The group also noted that any solution to address the water scarcity faced by consumers “should not disrespect the rights of other right holders, particularly the Indigenous Peoples (IPs).”
“We are one with the Save Sierra Madre Network Alliance and the IP communities in seeking the genuine restoration of watersheds and forests and in opposing all destructive development projects, especially the construction of new mega-dams, within the Sierra Madre,” Dizon said.
The water crisis has revived talks about the construction of China-funded Kaliwa Dam in the northern Quezon section of the Sierra Madre.
But environmental, religious and activist groups and concerned local government officials in northern Quezon have been campaigning against the project.
EcoWaste then cited Resolution 64/292 adopted by the United Nations General Assembly in 2010 recognizing the human right to water and sanitation.
According to the UN resolution, water, which is a basic entitlement of all people, should be:
Sufficient: The water supply for each person must be sufficient and continuous for personal and domestic uses. These uses ordinarily include drinking, personal sanitation, washing of clothes, food preparation, personal and household hygiene.
Safe: The water required for each personal or domestic use must be safe, therefore free from micro-organisms, chemical substances and radiological hazards that constitute a threat to a person’s health.

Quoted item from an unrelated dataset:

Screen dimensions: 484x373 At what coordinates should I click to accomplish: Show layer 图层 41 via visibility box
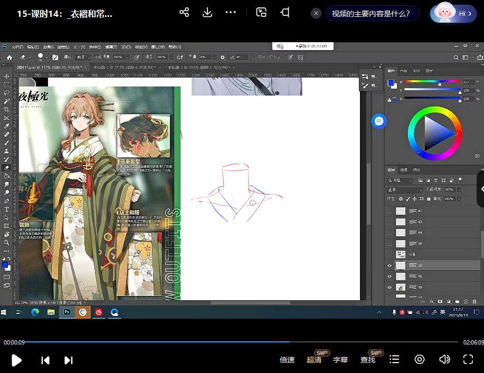[x=390, y=211]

Acceptable: Water should be of an acceptable color, odor and taste for each personal or domestic use, and all water facilities and services must be culturally appropriate and sensitive to gender, lifecycle and privacy requirements.
Physically accessible: Everyone has the right to a water and sanitation service that is physically accessible within, or in the immediate vicinity of the household, educational institution, workplace or health institution.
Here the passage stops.